I'm proud of this recent response I posted via social media on an article. I figured it would be nice to be able to access this again in the future in case I ever needed it, so I'm just copying it here.
Misdirected awareness doesn't bring healing. This article may improve
the awareness of dangers in prescription drug addiction, but at what
cost? The blaming tone is definitely mass-consumable, but it doesn't
encourage reconciliation, which is what is really needed for these
individuals and families, right? Does this article treat Mormons with
all the many levels of complexity and nuance and richness
that is true of Mormon people? Sorry it really doesn't. I know from
my own experience that it isn't healthy to make assumptions about
anyone, especially when I know I'm painting them the way I want them to
appear, and this article uses much too broad a brush. Overgeneralizing
about any group of people is unfair and unhealthy. Stereotypes don't
hold up nearly so well when its person to person or face to face. I've
studied the media. I know how it works, and I'm not buying it.

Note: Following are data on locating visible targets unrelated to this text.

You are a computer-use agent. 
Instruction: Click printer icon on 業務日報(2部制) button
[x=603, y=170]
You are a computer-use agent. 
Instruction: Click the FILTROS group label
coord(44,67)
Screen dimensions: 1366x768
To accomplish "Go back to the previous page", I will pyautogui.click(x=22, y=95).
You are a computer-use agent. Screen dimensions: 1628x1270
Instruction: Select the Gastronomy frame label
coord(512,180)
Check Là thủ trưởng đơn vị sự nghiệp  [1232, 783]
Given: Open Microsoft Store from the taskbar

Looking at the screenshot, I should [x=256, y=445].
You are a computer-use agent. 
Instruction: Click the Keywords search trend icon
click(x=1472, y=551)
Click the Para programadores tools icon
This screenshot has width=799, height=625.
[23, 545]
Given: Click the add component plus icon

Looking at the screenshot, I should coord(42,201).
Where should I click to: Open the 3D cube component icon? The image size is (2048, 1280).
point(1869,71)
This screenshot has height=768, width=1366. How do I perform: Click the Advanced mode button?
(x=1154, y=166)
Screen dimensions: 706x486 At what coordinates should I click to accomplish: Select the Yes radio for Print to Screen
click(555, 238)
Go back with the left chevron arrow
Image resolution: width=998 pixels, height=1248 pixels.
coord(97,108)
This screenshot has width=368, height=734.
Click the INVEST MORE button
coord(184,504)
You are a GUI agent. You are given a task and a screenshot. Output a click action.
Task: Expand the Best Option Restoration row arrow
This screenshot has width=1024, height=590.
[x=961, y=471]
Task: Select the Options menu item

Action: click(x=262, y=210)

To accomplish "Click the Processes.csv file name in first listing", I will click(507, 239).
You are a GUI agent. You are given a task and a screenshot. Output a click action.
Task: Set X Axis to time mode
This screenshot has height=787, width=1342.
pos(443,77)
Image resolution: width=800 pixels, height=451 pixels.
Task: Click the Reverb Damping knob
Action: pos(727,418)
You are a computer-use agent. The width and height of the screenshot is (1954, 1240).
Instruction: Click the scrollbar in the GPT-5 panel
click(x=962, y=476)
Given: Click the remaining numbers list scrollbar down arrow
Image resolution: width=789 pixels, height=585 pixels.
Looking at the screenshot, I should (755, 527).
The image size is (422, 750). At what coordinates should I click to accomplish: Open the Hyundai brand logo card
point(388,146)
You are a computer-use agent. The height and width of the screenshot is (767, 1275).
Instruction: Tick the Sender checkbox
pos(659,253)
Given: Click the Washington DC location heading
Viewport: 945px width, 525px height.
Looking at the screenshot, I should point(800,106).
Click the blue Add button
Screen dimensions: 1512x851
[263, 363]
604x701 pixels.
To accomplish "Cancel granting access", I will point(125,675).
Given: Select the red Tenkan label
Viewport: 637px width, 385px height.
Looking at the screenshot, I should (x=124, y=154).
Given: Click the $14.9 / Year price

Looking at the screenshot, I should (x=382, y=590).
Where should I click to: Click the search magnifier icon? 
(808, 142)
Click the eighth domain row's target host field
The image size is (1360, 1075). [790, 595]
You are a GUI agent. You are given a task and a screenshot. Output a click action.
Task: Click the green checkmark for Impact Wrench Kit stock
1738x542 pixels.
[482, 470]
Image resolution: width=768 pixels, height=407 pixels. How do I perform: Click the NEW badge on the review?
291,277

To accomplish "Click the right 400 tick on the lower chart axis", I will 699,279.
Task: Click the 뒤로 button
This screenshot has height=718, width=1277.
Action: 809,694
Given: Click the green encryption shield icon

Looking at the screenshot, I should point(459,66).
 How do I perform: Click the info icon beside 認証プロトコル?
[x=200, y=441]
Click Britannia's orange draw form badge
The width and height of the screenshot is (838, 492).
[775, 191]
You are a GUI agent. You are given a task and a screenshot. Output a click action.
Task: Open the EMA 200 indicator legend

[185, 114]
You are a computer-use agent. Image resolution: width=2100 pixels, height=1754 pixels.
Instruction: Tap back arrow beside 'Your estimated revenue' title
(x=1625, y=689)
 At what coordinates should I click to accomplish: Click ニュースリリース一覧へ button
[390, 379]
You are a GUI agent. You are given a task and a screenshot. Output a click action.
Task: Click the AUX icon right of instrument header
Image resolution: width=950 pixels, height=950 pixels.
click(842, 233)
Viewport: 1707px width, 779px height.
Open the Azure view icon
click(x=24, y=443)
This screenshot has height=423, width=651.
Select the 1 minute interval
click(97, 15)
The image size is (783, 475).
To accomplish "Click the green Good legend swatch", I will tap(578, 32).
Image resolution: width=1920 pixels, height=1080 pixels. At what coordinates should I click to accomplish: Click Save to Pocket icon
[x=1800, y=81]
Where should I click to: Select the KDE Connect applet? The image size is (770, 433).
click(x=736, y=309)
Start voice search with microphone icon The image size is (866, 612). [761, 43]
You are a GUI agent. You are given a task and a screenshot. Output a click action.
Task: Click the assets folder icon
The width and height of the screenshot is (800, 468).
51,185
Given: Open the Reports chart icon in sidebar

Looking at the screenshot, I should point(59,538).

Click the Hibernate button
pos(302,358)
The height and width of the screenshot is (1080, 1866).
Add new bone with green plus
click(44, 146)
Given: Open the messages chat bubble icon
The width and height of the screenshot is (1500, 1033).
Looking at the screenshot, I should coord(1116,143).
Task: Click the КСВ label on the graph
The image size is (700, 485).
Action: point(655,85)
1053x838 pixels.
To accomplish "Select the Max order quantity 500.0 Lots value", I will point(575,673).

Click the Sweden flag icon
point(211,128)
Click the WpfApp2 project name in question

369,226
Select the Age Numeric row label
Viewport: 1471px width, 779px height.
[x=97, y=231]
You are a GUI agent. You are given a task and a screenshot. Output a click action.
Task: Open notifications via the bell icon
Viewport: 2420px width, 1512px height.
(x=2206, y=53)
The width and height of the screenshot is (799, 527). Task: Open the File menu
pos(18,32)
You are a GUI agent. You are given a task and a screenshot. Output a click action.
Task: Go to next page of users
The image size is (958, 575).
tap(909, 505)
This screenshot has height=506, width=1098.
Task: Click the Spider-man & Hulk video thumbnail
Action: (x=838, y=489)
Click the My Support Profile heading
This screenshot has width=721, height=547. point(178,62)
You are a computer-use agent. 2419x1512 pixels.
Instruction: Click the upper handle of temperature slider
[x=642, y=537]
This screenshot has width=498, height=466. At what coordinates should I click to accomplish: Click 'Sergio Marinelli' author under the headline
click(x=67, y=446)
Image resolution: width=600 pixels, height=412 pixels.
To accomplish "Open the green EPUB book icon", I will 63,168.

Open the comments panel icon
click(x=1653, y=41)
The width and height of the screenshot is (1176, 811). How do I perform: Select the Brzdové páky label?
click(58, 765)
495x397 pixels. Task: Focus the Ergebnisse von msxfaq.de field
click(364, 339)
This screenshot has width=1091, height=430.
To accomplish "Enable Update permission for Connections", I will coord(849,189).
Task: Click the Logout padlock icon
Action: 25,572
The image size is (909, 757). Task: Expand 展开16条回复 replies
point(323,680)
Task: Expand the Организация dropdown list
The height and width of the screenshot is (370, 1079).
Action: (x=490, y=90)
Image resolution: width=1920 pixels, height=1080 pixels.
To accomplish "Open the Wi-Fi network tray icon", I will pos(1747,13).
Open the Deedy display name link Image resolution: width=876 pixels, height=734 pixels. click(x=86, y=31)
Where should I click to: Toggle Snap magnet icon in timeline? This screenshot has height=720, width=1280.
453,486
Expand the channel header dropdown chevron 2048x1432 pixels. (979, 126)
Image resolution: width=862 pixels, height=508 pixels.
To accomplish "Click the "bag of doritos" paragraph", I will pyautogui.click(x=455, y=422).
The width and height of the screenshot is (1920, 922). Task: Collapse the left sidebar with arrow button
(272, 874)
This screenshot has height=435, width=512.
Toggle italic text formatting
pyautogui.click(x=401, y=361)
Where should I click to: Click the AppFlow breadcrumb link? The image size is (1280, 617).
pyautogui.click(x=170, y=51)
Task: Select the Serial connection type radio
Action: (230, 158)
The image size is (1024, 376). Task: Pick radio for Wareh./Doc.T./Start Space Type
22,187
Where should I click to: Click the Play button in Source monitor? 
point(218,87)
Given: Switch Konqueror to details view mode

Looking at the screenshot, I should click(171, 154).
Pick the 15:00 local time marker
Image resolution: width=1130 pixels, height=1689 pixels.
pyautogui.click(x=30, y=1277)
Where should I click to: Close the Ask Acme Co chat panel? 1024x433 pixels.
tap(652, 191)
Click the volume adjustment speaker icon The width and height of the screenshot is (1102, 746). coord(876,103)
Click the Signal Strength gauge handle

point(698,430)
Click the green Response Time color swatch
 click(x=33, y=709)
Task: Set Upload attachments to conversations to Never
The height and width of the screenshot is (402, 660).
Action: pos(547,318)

Divisiveness seems to have increased in the past several years, driven
by mass media monetization tactics, and this could easily be as much to
blame for drug addictions as any other cultural factors. It takes
personal integrity not to buy into the us-vs.-them mentality the media
dishes out. The reason to care about someone with an addiction is
because they're a human being, not because they're a victim! When I
find that I'm making assumptions about someone else or an entire group
of people, its a big red flag for me that I need to use Byron Katie's
turn-arounds (see her free worksheet at thework.com)
and realize that the problems I perceive in the world around me are
more often problems of my own creation, or imagination. This article
comes from a place of partial truths and conditional love. For me,
whole truths and unconditional love lead to healing.